Return on Flourishing = ROFL
Ein Teilbereich der Positiven Psychologie wird helfen, den ROFL-Faktor zu verstehen. Als ROFL-Faktor definiere ich den betriebswirtschaftlichen Nutzen, also die Generierung von Wert für eine Organisation, wenn diese gezielt und konzertiert in die Zufriedenheit, und ja – vielleicht sogar das Glück – ihrer Mitarbeiter investiert. Der Begriff ROFL steht in diesem Kontext für „Return on Flourishing“ – wobei mit Flourishing das Aufblühen, also die möglichst volle Entfaltung des Potenzials einer Person gemeint ist.
Die Professorin Barbara Fredrickson hat sich genau mit jener Frage beschäftigt: Was nützen positive Emotionen wie Zufriedenheit, Begeisterung, oder Glück? Eine Antwort hat sie in ihrer Broaden-and-Build-Theorie formuliert. Vereinfacht lautet die: Wenn wir ängstlich sind oder über die Maßen gestresst, ziehen wir uns zurück. Positive Emotionen hingegen lassen uns wachsen. Sie erweitern unseren Denk- und Handlungsrahmen und sind der Treibstoff für nachhaltige Lernerfahrungen. Positive Emotionen sind ein Wachstumsmotor. Sie sind der Nährboden für Exploration und Kreativität und das Boot, auf dem wir uns in unbekanntes Gewässer hinaus trauen.
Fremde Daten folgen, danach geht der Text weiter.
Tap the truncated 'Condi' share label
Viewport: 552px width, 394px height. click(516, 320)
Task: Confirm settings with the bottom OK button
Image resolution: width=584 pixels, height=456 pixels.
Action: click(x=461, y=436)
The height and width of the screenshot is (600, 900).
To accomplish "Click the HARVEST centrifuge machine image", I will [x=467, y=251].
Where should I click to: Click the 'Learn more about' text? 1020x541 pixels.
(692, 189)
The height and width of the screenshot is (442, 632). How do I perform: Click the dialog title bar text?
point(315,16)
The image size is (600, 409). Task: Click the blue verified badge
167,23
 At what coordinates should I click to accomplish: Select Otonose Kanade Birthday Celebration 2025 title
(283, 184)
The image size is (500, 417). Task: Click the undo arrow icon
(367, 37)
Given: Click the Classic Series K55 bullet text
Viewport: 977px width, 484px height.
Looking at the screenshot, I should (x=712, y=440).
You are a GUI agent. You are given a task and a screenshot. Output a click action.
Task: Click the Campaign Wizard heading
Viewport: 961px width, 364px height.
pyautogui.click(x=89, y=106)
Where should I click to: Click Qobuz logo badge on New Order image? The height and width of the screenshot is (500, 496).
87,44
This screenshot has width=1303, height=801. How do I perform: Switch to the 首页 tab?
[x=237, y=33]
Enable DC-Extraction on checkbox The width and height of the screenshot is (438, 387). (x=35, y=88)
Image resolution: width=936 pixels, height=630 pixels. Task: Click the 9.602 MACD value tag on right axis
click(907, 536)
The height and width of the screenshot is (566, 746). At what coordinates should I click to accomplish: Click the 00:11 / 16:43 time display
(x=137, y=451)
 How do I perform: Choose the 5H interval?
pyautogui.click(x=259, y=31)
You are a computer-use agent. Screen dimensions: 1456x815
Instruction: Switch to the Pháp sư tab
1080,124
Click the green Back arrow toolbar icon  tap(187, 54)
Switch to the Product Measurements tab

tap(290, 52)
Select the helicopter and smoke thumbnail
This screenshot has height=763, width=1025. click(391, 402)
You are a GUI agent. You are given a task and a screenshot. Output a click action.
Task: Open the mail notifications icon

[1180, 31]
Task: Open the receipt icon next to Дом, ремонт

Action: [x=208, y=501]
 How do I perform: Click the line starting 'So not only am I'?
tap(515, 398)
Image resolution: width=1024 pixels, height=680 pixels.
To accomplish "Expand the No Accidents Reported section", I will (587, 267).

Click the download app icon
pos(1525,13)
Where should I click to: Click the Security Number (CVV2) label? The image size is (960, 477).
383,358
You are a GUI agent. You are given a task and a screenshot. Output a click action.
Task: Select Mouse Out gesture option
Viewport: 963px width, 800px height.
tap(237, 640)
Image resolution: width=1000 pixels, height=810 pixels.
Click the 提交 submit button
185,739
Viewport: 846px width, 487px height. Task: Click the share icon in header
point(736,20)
Positive Emotionen sind wichtig für Erfolg, nicht nur dessen Resultat
Was bedeutet diese Erkenntnis nun für die (Führungs-)Praxis? Positive Emotionen der Mitarbeiter sind elementarer Treibstoff für wirtschaftlichen Erfolg – und jedem Unternehmen ist angeraten, Bedingungen zu schaffen, mit denen sich Mitarbeiter möglichst zufrieden und glücklich fühlen. Es handelt sich hier – auch wenn ich den Begriff abgenutzt finde – um eine klassische Win-Win-Situation. Wir glauben zu wissen, dass Glück ein Produkt des Erfolgs ist. Und wir glauben, glücklich zu sein, nachdem wir einen Erfolg verbuchen konnten.
Das wird uns wieder und wieder eingetrichtert, von unseren Eltern, in der Schule, von der Gesellschaft. Doch immer mehr Studien, und es sind mittlerweile sehr viele*, zeigen, dass die Umkehrung dieses Satzes mindestens genauso richtig ist: Glück erzeugt Erfolg! Dies gilt zunächst auf der individuellen Ebene, setzt sich jedoch nachweislich fort, wenn man die gesamte Organisation betrachtet.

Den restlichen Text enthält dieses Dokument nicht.